= Your assignment =
Once you find the line containing "永国 (518, 1817)", output it and every line after it to the end of the records, exactly.

[Saved entries]
========================================================================

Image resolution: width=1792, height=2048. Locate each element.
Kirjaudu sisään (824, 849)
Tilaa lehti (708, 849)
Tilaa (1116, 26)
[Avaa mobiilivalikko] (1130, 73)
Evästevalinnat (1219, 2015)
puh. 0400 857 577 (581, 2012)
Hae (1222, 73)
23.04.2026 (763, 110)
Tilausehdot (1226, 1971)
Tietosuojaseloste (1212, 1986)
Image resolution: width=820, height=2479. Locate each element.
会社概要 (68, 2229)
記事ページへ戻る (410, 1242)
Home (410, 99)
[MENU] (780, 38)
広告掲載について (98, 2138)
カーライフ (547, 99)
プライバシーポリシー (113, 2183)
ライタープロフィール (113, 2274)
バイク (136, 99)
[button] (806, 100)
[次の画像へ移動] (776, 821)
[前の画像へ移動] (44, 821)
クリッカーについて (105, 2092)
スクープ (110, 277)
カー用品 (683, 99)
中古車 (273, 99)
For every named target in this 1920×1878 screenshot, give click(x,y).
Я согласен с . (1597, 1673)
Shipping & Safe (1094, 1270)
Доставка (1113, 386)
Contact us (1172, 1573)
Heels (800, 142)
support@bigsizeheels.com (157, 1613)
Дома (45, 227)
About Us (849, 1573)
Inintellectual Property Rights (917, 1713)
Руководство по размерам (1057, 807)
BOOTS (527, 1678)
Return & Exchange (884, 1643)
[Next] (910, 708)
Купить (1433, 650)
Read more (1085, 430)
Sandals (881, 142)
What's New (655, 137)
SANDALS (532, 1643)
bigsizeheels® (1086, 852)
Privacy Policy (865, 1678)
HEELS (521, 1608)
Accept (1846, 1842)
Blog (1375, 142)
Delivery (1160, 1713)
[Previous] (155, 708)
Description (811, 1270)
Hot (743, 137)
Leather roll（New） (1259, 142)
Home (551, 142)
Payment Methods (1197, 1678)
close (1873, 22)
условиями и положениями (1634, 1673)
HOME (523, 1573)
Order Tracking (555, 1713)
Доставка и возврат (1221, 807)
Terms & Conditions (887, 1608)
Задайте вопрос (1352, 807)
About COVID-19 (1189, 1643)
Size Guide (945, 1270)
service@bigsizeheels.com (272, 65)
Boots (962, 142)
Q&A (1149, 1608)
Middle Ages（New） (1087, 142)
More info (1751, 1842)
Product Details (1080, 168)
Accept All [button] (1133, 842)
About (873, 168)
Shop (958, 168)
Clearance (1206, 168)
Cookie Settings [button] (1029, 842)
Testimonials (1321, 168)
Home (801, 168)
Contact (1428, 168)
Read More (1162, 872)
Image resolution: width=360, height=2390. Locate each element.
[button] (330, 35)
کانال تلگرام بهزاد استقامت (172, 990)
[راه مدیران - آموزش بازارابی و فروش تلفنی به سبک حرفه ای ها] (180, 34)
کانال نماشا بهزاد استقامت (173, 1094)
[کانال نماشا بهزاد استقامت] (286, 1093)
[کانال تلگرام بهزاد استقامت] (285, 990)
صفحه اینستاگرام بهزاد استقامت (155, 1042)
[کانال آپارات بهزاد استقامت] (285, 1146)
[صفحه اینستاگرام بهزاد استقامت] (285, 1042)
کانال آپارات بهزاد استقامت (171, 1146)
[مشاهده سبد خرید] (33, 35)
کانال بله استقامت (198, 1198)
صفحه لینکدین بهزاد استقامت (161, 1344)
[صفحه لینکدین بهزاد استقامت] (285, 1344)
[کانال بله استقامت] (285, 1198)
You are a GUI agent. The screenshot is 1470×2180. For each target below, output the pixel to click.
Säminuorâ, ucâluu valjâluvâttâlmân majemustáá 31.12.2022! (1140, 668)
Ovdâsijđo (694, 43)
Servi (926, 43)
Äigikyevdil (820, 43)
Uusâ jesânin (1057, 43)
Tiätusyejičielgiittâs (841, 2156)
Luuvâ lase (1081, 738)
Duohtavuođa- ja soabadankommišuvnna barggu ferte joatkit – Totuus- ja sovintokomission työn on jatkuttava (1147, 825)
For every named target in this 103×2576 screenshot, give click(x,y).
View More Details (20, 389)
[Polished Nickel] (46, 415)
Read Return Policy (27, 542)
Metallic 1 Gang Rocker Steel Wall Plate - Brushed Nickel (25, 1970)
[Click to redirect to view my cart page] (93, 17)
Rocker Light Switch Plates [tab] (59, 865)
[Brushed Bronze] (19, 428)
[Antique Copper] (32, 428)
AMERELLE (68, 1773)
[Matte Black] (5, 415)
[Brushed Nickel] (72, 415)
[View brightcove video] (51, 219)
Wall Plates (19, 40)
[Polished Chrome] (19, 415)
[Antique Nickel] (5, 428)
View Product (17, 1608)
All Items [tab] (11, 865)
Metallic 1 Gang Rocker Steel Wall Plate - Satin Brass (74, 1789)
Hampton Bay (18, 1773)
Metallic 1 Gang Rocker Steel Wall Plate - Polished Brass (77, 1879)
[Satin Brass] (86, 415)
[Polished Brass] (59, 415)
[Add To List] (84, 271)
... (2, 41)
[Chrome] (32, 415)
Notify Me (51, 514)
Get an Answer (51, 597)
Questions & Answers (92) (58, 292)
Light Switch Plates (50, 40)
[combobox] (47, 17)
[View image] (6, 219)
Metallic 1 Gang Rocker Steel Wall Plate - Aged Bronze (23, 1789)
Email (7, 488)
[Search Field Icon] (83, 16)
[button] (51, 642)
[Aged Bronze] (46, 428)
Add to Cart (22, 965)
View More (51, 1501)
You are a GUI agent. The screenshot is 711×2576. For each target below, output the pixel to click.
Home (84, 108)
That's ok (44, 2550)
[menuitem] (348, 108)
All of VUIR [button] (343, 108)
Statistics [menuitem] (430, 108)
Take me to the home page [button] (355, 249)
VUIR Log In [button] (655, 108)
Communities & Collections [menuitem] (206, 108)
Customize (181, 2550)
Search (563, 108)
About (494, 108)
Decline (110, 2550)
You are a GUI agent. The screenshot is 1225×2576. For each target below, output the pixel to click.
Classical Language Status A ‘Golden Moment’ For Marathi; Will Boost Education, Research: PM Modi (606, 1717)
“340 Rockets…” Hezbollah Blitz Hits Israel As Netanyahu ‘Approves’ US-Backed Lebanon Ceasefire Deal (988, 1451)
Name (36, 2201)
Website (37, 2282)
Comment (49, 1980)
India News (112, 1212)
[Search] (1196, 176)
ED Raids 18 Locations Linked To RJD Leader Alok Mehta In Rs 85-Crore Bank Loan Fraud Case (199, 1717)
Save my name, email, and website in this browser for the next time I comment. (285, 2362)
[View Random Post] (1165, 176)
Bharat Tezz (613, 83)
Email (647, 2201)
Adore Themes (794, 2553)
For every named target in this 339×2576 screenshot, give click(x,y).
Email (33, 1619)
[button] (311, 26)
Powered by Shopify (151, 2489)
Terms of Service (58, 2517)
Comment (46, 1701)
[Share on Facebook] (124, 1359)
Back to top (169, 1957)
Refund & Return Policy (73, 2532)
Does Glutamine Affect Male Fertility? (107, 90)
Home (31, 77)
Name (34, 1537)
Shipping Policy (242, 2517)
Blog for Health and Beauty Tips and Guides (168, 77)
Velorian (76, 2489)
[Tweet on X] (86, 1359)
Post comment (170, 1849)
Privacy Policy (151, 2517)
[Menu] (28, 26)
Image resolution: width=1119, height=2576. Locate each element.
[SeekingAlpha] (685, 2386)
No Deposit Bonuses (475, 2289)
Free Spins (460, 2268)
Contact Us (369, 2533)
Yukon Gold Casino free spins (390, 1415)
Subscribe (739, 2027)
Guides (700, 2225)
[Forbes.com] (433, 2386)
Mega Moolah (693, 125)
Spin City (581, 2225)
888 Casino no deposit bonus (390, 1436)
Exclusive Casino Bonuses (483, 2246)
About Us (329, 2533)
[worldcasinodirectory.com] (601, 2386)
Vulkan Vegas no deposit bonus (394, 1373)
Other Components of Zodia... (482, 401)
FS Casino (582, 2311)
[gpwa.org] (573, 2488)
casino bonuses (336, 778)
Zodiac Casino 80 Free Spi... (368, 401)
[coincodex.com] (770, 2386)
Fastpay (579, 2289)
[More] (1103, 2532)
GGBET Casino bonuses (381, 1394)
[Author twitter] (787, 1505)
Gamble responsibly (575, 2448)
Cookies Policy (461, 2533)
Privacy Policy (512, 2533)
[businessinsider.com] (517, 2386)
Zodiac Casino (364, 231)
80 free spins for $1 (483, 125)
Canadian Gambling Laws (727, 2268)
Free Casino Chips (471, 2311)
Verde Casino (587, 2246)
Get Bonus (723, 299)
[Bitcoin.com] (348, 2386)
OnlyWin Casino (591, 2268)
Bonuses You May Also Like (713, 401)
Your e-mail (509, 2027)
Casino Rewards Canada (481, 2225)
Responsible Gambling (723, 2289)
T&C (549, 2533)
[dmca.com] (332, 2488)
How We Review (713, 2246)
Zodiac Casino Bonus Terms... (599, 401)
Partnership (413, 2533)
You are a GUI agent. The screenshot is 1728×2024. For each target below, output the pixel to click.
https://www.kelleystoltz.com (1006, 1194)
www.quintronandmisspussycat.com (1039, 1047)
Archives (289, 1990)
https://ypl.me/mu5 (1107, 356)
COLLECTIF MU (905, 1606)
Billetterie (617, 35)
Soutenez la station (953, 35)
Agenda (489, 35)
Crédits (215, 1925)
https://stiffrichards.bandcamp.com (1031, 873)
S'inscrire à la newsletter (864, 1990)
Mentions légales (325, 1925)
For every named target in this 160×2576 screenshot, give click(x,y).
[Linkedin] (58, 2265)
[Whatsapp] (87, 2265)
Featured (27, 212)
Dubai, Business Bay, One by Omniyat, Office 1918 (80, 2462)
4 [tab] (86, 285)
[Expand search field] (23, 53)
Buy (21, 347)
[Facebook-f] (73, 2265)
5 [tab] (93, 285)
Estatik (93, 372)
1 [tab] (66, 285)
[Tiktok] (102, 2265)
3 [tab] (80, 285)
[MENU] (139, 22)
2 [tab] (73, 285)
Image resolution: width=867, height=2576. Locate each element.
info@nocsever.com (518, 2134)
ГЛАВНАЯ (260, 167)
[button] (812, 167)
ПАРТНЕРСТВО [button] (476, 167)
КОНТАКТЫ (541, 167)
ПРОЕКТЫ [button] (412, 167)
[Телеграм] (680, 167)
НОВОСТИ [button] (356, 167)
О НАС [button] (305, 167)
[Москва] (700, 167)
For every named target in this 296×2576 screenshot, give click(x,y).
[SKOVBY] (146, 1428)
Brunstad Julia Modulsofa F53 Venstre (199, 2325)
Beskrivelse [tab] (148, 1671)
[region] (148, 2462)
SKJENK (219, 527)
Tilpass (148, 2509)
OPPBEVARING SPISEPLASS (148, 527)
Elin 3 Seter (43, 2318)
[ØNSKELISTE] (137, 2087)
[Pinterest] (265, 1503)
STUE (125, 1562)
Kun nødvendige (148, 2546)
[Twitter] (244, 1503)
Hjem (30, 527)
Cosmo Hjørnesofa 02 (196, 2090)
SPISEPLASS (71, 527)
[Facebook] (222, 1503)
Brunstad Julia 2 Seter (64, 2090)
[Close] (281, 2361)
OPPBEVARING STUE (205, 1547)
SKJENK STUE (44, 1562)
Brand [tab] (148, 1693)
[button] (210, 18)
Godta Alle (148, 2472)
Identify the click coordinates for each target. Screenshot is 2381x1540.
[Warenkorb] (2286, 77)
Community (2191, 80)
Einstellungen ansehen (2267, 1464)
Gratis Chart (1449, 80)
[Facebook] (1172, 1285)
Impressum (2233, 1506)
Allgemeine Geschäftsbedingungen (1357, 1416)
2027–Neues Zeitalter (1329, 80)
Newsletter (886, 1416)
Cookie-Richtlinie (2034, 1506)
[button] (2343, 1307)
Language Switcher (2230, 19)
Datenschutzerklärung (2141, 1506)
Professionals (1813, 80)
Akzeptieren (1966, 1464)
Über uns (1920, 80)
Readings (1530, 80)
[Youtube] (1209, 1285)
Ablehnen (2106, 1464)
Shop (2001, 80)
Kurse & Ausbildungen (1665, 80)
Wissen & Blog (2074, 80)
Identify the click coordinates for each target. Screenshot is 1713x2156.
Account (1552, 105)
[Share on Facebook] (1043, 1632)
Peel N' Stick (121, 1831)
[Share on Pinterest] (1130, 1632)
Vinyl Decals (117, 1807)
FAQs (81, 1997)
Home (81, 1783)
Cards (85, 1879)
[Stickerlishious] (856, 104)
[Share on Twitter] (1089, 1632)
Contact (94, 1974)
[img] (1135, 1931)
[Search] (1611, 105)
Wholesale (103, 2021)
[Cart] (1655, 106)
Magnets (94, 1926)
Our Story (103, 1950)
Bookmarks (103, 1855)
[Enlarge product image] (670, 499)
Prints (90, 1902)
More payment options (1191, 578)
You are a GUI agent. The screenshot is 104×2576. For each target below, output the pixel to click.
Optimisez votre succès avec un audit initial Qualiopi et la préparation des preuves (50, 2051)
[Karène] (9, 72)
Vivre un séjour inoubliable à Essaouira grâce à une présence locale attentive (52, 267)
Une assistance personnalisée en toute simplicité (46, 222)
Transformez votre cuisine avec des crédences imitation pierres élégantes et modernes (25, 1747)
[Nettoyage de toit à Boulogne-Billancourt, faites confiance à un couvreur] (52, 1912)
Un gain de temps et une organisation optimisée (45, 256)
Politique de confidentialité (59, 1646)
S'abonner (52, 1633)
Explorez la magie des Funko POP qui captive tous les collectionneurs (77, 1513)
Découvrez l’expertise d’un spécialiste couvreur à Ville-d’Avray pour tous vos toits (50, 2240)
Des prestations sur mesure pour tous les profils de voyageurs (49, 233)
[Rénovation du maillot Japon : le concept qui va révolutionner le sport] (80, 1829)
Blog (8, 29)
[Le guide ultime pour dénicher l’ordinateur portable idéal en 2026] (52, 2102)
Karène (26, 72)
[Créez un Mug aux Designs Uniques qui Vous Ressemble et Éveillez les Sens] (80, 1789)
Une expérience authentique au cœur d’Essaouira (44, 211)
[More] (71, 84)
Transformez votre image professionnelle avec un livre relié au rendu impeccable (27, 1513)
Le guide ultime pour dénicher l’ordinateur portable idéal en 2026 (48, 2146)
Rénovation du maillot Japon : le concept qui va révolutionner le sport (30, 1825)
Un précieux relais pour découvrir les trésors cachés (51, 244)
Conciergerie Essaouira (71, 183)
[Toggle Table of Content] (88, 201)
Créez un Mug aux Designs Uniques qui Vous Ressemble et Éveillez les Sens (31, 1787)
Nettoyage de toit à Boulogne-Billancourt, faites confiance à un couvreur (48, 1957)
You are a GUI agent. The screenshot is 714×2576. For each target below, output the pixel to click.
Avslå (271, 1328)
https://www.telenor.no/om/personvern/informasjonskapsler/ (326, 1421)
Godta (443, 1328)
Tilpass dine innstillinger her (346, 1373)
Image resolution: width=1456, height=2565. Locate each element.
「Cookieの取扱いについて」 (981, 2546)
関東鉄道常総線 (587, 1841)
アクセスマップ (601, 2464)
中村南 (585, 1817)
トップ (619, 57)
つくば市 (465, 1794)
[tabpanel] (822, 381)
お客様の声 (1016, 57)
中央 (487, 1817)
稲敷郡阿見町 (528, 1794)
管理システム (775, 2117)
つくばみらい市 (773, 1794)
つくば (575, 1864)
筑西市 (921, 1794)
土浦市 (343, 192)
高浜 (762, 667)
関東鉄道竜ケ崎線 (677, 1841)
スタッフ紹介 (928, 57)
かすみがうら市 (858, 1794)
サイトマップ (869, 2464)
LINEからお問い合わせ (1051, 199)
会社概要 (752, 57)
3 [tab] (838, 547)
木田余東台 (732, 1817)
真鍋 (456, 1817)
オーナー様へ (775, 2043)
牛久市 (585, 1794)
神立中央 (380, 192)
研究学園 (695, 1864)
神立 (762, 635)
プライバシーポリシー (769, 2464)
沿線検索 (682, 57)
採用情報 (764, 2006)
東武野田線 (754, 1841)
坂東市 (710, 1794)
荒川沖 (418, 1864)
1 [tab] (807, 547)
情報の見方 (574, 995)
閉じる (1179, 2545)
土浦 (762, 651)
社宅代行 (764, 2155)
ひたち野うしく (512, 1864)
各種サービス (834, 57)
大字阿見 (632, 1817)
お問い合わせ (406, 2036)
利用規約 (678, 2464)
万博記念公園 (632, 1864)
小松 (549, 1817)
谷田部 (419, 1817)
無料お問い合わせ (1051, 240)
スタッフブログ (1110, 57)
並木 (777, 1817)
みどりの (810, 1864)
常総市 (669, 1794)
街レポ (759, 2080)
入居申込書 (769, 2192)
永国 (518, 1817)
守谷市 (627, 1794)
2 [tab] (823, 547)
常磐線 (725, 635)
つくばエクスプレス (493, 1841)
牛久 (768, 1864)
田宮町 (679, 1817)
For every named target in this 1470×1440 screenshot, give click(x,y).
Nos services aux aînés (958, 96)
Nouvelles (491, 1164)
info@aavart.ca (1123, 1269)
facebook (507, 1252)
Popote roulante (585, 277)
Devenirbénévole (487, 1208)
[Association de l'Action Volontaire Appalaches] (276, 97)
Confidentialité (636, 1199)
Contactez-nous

========================================================================

= Answer to this task =
永国 (518, 1817)
守谷市 (627, 1794)
2 [tab] (823, 547)
常磐線 (725, 635)
つくばエクスプレス (493, 1841)
牛久 (768, 1864)
田宮町 (679, 1817)
For every named target in this 1470×1440 screenshot, give click(x,y).
Nos services aux aînés (958, 96)
Nouvelles (491, 1164)
info@aavart.ca (1123, 1269)
facebook (507, 1252)
Popote roulante (585, 277)
Devenirbénévole (487, 1208)
[Association de l'Action Volontaire Appalaches] (276, 97)
Confidentialité (636, 1199)
Contactez-nous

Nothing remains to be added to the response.